March 20, 2019: The U.S. Department of Justice unsealed an indictment charging Valery Kosmachov, of Tallinn, Estonia, a Russian national and naturalized citizen of Estonia, and Sergey Vetrov, a Russian national, with violations of the IEEPA, international money laundering, and smuggling. The indictment was in connection with a scheme to illegally procure U.S.-origin controlled dual-use electronic components, including programmable computer chips capable of operating in austere environments, and smuggling them into Russia. Kosmachov and Vetrov allegedly used two Estonia-based companies owned by Kosmachov as procurement “fronts,” claiming that the components were intended for end users in Estonia, and, then trans-shipping them into Russia, in part using laundered funds. Kosmachov was arrested, in Tallinn, on September 12, 2018, and was extradited to the U.S. on March 14, 2019. Vetrov remains at large.


March 21, 2019: David Russell Levick, of Cherrybrook NSW, Australia, was sentenced in Washington, DC Federal District Court to 24 months in prison and a forfeiture of $199,227 based on his plea of guilty of 4 violations of the IEEPA involving procuring or attempting to procure precision pressure transducers, emergency flotation system kits, and shock mounted light assemblies for transshipment, to Iran, without the required licenses from the Treasury Department. Levick, as general manager of a company in Thornleigh, Australia, sold these items to a customer in Iran that also controlled intermediaries in Malaysia. He allegedly concealed the ultimate end use and end users of these items from U.S. and other suppliers and structured payments to avoid trade restrictions on Iranian financial institutions. The forfeiture amount represented the total value of the goods involved in the illegal transactions. Levick was indicted in February 2012 (see February 2012 Regulatory Update) and was extradited from Australia to the U.S. in December 2018.
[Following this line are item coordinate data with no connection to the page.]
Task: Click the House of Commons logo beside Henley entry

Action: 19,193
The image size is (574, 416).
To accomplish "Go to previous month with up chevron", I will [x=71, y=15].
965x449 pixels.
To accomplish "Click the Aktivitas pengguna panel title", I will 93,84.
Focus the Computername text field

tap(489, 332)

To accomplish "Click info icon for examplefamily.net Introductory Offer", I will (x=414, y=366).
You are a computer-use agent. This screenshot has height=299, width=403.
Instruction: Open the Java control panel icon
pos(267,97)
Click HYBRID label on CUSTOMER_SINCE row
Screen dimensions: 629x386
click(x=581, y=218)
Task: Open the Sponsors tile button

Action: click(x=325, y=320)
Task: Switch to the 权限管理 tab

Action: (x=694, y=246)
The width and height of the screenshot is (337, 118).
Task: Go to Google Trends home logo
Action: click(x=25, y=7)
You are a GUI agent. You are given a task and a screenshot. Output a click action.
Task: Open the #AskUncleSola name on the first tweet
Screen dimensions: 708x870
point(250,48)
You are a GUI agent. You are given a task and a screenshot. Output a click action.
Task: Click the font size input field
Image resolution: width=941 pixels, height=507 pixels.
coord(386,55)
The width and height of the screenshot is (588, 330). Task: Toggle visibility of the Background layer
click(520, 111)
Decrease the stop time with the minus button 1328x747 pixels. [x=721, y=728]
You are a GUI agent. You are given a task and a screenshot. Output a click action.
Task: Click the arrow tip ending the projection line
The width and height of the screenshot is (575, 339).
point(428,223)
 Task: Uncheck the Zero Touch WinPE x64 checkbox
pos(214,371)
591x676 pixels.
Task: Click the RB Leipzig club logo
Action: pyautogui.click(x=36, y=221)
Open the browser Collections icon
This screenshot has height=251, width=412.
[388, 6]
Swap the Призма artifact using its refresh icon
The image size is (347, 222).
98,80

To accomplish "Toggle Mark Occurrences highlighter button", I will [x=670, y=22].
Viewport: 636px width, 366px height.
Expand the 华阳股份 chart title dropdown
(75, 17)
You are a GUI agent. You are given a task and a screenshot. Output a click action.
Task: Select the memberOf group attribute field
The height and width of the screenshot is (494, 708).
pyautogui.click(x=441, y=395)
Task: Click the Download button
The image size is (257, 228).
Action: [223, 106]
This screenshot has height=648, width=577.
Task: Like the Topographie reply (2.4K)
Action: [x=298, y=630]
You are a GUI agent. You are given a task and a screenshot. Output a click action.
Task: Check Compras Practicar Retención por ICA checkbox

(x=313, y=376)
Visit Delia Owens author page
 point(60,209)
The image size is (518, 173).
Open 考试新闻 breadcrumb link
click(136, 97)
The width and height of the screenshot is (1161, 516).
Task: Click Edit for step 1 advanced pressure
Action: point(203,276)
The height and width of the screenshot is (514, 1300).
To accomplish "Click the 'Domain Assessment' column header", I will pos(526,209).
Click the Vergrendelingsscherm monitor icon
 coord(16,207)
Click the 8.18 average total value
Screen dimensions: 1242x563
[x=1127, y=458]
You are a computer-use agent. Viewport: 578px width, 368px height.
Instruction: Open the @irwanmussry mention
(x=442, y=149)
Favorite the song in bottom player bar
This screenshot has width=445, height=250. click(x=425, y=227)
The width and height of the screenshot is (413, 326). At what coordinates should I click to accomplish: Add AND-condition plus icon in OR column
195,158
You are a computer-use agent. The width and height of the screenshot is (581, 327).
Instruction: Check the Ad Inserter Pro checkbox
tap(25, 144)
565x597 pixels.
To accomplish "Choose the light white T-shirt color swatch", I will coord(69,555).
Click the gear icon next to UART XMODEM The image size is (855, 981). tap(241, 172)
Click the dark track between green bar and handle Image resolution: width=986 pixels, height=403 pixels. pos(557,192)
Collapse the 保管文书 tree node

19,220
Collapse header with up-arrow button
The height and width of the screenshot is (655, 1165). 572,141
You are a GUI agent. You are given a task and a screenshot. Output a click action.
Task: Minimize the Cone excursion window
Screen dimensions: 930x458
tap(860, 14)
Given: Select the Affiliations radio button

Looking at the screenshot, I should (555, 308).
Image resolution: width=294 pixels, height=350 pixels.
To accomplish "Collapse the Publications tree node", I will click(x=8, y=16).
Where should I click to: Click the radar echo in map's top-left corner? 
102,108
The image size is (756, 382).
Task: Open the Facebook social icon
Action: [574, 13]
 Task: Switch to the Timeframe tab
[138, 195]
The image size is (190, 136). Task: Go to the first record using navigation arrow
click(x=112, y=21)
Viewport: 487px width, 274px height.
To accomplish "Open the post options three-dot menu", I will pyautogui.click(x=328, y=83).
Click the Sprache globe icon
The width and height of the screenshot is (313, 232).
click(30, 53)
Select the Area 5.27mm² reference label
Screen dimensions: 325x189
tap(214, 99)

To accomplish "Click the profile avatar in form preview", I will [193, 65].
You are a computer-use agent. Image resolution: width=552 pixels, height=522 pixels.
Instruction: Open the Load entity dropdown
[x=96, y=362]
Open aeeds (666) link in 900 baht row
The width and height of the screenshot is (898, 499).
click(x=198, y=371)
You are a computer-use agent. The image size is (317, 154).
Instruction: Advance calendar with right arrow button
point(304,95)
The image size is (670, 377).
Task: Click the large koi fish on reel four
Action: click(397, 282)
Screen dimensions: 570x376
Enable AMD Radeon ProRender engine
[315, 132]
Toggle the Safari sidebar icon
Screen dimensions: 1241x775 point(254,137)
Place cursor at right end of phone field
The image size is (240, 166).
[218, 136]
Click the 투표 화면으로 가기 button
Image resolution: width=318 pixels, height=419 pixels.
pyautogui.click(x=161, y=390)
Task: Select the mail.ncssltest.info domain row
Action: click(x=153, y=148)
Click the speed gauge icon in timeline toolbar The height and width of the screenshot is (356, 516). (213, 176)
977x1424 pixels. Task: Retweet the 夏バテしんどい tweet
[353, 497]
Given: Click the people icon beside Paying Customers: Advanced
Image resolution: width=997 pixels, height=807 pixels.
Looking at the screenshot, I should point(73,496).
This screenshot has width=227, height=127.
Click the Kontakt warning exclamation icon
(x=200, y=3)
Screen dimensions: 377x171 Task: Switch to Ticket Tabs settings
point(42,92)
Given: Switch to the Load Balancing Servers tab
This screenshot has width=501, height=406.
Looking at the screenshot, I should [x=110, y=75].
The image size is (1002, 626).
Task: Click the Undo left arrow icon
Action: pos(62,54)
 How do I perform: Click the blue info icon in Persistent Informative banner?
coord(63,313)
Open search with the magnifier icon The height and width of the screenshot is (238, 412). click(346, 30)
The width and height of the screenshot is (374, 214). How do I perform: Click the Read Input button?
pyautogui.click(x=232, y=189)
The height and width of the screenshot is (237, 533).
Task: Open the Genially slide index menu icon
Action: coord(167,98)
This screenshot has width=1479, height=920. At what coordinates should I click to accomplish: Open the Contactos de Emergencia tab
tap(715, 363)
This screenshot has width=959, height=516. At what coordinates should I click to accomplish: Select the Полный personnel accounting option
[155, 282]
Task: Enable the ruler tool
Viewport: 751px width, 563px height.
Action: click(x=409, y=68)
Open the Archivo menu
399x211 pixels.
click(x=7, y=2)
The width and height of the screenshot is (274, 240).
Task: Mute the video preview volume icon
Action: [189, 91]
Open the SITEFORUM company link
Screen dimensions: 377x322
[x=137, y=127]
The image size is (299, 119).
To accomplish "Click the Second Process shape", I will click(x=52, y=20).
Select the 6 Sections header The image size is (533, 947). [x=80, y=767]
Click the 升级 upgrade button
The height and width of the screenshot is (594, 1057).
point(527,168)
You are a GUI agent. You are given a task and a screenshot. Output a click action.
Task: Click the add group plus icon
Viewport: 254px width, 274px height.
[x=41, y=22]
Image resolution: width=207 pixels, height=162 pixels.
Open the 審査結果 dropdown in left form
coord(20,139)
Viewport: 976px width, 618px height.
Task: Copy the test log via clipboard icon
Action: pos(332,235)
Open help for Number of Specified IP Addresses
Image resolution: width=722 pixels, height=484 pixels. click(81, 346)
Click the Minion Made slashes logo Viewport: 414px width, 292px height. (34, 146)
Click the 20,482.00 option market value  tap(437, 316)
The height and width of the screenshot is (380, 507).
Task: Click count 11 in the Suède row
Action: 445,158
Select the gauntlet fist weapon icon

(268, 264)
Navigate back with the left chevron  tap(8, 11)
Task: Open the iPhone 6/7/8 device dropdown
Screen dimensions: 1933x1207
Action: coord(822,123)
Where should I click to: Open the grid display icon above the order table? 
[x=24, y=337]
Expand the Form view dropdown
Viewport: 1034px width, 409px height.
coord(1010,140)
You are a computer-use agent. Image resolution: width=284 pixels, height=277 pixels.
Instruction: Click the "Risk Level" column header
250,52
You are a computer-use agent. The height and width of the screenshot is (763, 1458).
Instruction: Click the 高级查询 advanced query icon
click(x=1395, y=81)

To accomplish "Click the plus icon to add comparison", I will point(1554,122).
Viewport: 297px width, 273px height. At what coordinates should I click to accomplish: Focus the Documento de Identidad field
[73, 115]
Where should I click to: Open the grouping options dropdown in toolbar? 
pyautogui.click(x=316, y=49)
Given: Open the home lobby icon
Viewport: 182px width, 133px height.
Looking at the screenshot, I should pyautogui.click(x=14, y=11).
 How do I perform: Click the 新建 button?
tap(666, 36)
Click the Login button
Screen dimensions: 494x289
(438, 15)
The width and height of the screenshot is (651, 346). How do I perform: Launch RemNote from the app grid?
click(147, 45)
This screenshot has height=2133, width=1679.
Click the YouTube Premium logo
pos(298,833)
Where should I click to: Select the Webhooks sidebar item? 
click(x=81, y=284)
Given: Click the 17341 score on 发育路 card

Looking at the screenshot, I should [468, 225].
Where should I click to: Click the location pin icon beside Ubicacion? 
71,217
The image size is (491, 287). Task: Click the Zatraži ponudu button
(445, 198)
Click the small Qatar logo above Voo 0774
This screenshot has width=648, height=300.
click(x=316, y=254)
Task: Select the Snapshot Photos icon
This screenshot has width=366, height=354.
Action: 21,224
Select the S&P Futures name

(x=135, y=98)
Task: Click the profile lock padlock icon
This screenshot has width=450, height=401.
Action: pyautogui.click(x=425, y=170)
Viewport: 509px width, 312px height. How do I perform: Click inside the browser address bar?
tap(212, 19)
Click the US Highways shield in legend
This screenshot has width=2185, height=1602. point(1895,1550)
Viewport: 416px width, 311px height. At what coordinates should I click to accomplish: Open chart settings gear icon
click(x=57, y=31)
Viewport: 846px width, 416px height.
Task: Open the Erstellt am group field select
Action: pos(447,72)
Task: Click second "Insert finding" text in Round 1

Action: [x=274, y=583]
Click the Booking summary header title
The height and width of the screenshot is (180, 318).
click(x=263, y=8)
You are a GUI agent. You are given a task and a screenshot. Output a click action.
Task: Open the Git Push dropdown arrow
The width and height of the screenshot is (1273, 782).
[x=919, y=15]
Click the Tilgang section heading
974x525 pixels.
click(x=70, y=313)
March 27, 2019: OFAC announced that Stanley Black & Decker, Inc. (“SB&D”) of New Britain, CT, on behalf of itself and its Chinese subsidiary, Jiangsu Guoqiang Tools Co., Ltd. (“GQ”), had agreed to pay a civil fine of $1,869,144 to settle charges, by OFAC, of 23 apparent violations of Sec. 560.215 of the Iranian Transactions and Sanctions Regulations (ITSR, 31 CFR Part 560). These transactions involved 23 shipments, by GQ, of power tools and spare parts with a total value of $3,201,648, directly to Iran, or to a third country with knowledge that the goods were specifically intended for end use in Iran. SB&D voluntarily self-disclosed the apparent violations, which occurred in 2013 and 2014.